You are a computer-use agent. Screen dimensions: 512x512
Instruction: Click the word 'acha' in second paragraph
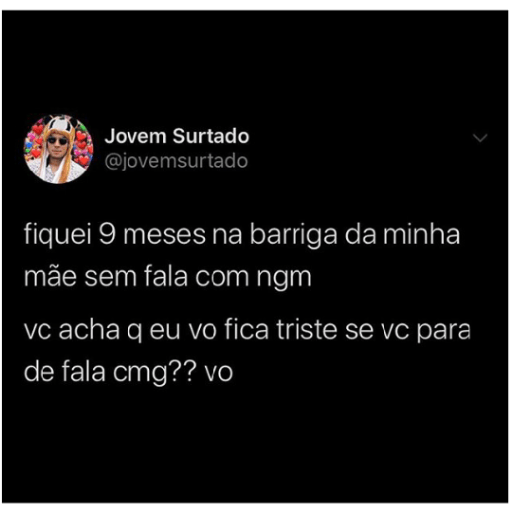(x=89, y=330)
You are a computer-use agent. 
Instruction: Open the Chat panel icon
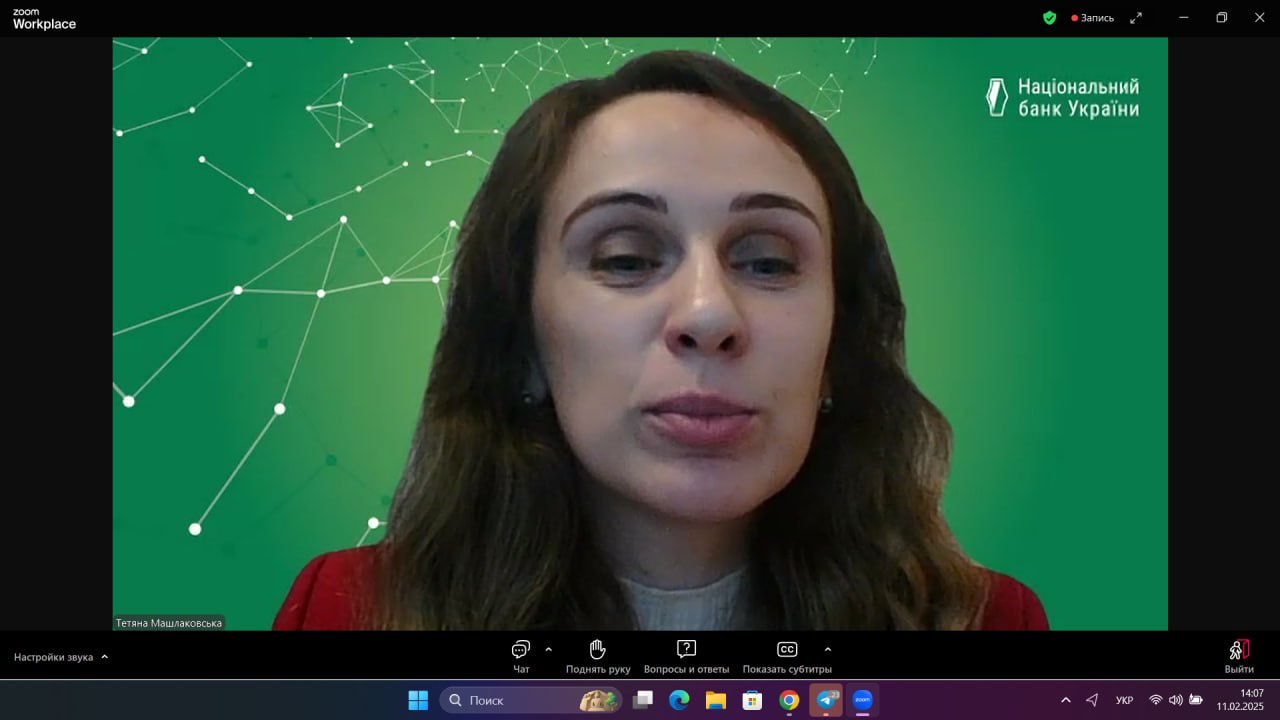[521, 650]
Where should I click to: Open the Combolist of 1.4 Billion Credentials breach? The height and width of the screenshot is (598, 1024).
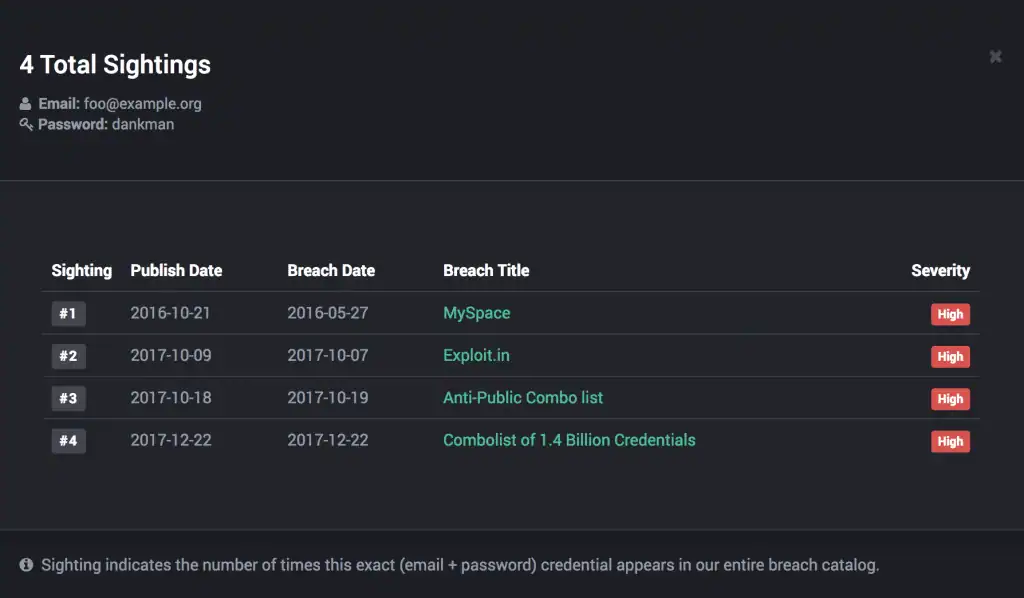569,440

-- Problem to work on --
The answer must be every line from the records above that contains the word "computer", copied in full.

-- Written answer --
You are a computer-use agent. Screen dimensions: 512x512
You are a computer-use agent. 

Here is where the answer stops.